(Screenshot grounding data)
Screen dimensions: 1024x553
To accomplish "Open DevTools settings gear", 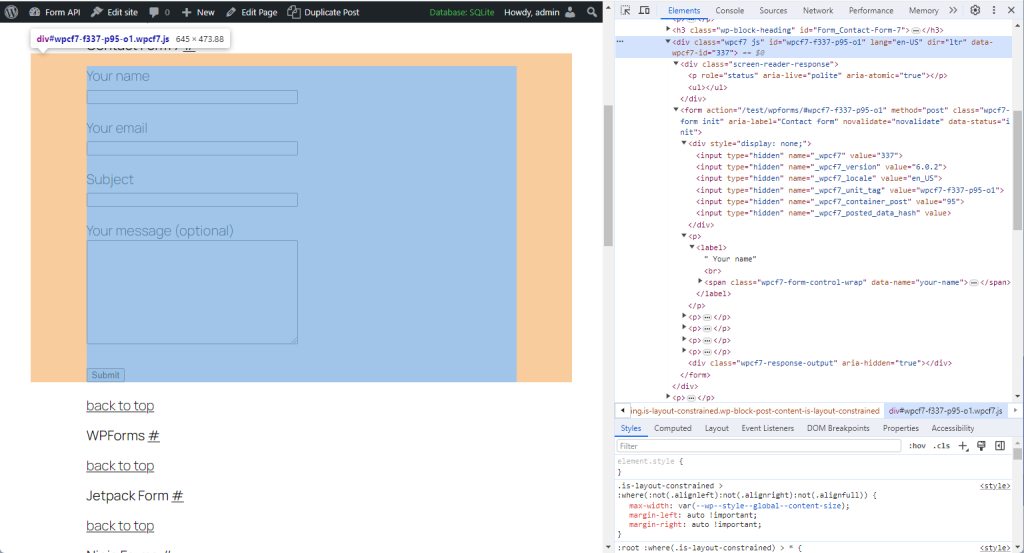I will pos(975,10).
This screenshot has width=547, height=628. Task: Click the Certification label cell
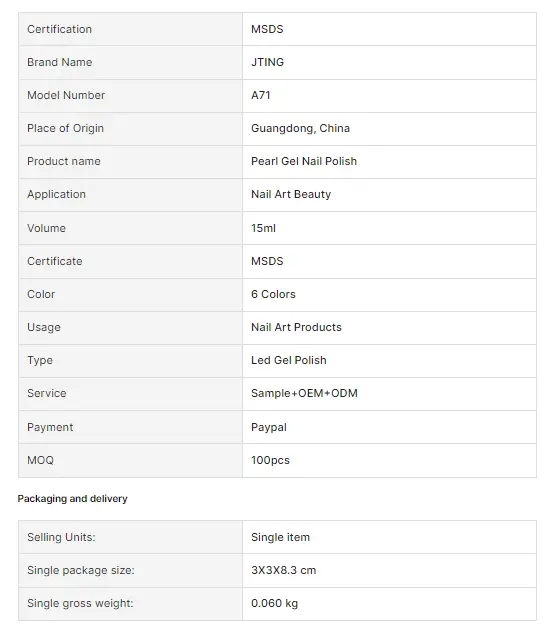[131, 29]
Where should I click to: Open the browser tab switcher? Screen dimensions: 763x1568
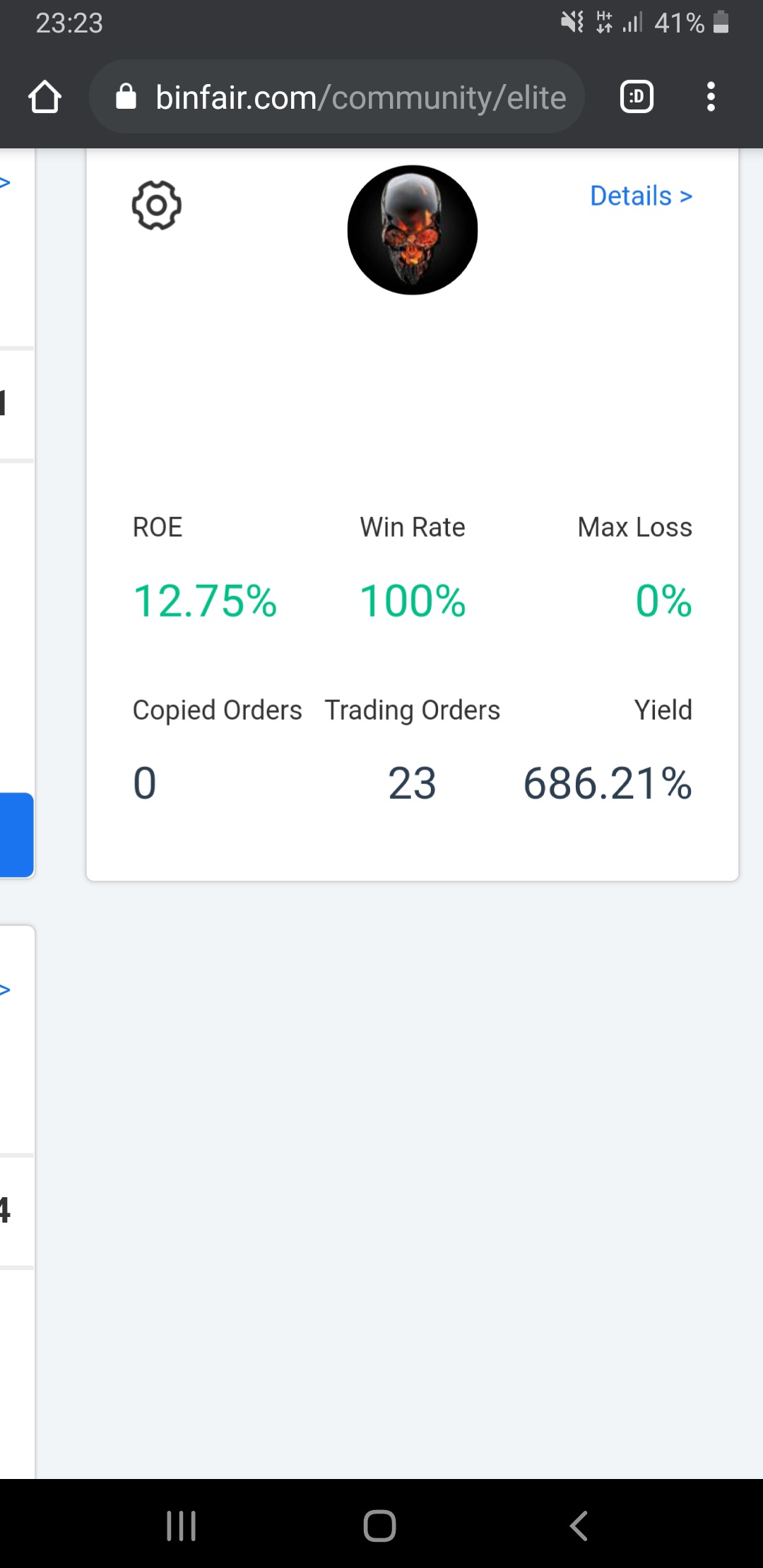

## Activity
Extract all lines of the records above that include "dimensions".

## Answer space
Screen dimensions: 1024x553
Where should I click to: Open the browser tab switcher? Screen dimensions: 763x1568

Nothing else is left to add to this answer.